Usually; when my bag has been rifled through, looking for god knows what; there is a lovely piece of paper in it telling me that it was searched.  “Like I need a piece of paper telling me that my once neatly folded clothes, now appearing as if some gorilla had worn them for a week was not clue enough.”  Still, some notification of who did this would be nice.  On a recent trip the bag was searched, the lock went missing and there was no piece of paper.  Can we no longer afford the paper or did somebody else go through the bag?

These locks are not cheap and for my money not very secure either; as we have no idea who all has the magic “TSA Key”.  I am guessing that there are more than a few baggage handlers who have them in their possession.  So where are all of the missing locks?  A quick look on eBay and I found several “lots of airline TSA approved locks all set to 0.”

I wonder if the seller either works for the TSA, or has family or friends that do, surely not, they surely would not be that stupid.

Here is another issue with this.  I realize that this puts me out there with the conspiracy folks but what if someone wanted to use your luggage to smuggle something out of the country or state, or into the country?   If the luggage (with the payload) makes it through, it then is simply intercepted at the other end. You file a missing bag claim and nothing happens as nobody gives a damn anyway.  You chalk it up to the lousy airline, buy new stuff and write a blog about how crappy the airline is.  But what if the TSA actually doing there job while trying on your clothes, finds the “payload.”  Then they get all puffed up thinking they have found the “bust of the year, their name will be in all of the papers and they will be a hero to women and children alike!  Wheaties will even want to put their picture on a box and they will get money for their likeness being used!” Well, maybe not, maybe then just a simple promotion for doing their job.  Meanwhile; you get arrested and have to explain “the payload.”  Like who would be stupid enough to put something illegal in their own bag.  Well, some idiots do and thank goodness that they do or there would be nothing for the “locked up abroad” folks to write about.   I digress.  Think about it though. Because your luggage is now “unsecure” what if?  Do you realize that in a lot of countries you are not presumed innocent, until proven otherwise?

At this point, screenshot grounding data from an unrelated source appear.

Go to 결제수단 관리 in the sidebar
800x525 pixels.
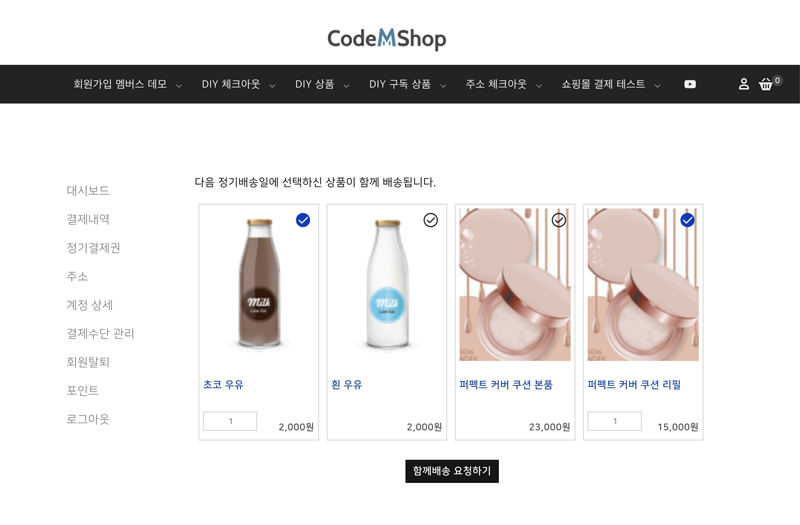[101, 334]
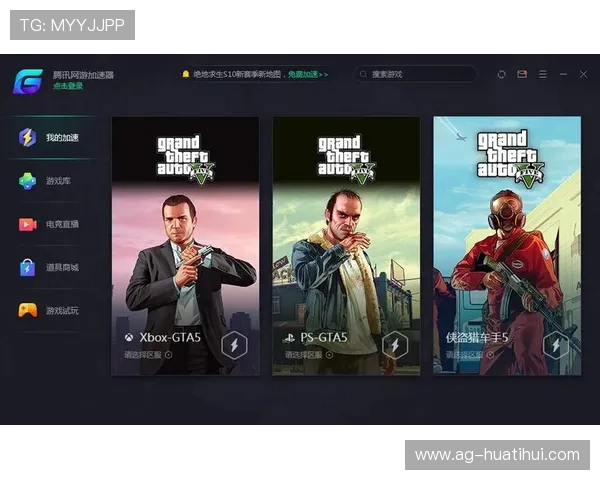Click the 道具商城 shopping bag icon
The image size is (600, 480).
(x=28, y=267)
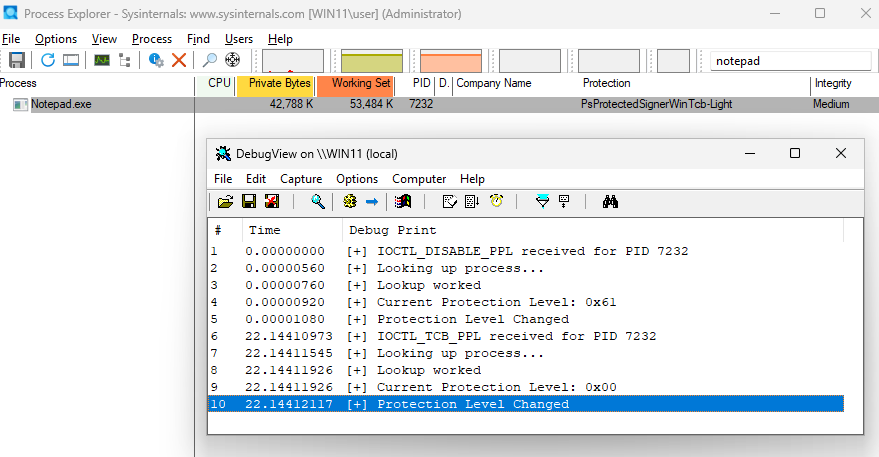879x457 pixels.
Task: Sort by the Protection column header
Action: pos(607,84)
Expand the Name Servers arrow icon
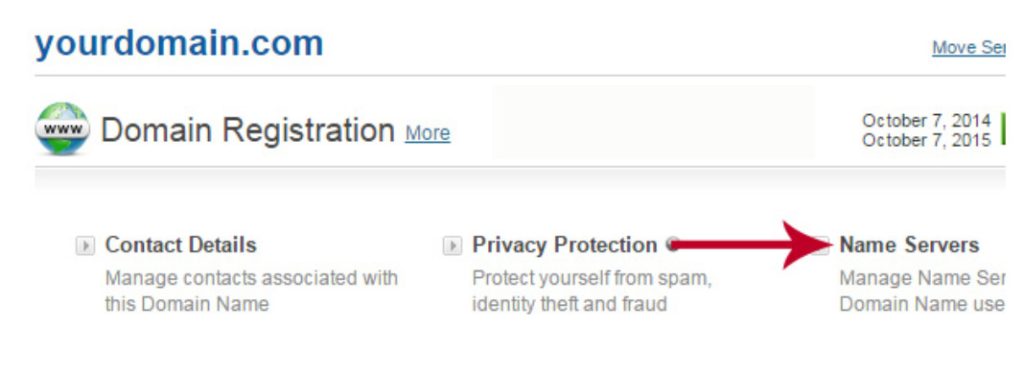Screen dimensions: 1024x374 point(824,246)
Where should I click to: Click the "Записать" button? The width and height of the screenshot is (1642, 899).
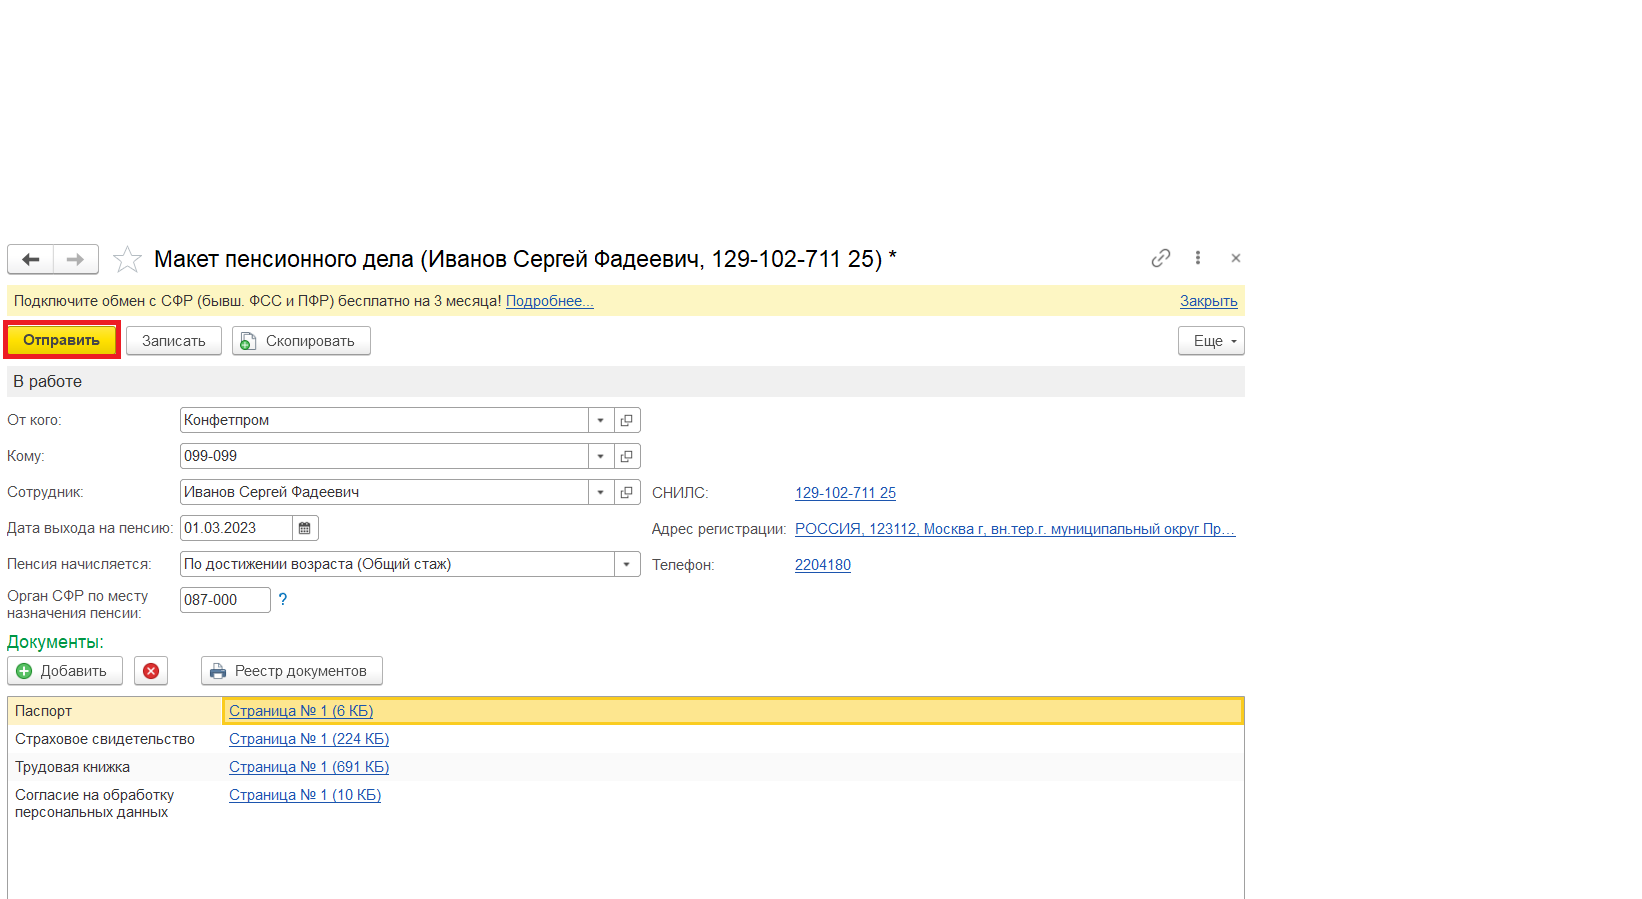pos(174,341)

While the TSA is doing an excellent job of feeling up old ladies and small children, and of course looking at everyone’s “rude bits,” I would be a whole lot happier if they would secure my luggage with cameras, people and of course honest TSA agents.

My advice for now, use a carry-on if you can. Consider shipping your luggage via USPS or UPS or even FED-EX as even that would be cheaper than trying to prove to someone in Bora-Bora, that the drugs or money or what have you in your bag, are not yours.

Failing that, save some money, Use a cable tie to lock your bag.  It is too much trouble for the average baggage handler to cut off, and if the TSA wants in there, they can cut off a lock, they can certainly handle a zip tie.  Put a few extra in your carry on, purse or wallet for the rest of the trip and leave nothing of value in your bag.  Realizing that some Blue Jeans can sell for over $200 a pair (you know the ones with holes in them,) you may want to wear them.  Besides, if they have enough holes, the TSA will have less to grope!

It seems a sad state of affairs when the people who are providing a service think that it is ok to steal from you.  It is equally sad that Americans and for that matter anyone that travels by air; is forced to submit to this treatment.  A major news outlet actually did something that was not politically motivated by taking part in apprehending two TSA agents who on two separate occasions absconded with two different iPads. You would think that in this day and age of cameras everywhere, that the airport folks could put some security in the areas where people’s bags are.  Now that we know what is in everyone’s underwear, how about turning the cameras on the fox’s watching the hen house?

-Best to you and those that you care about!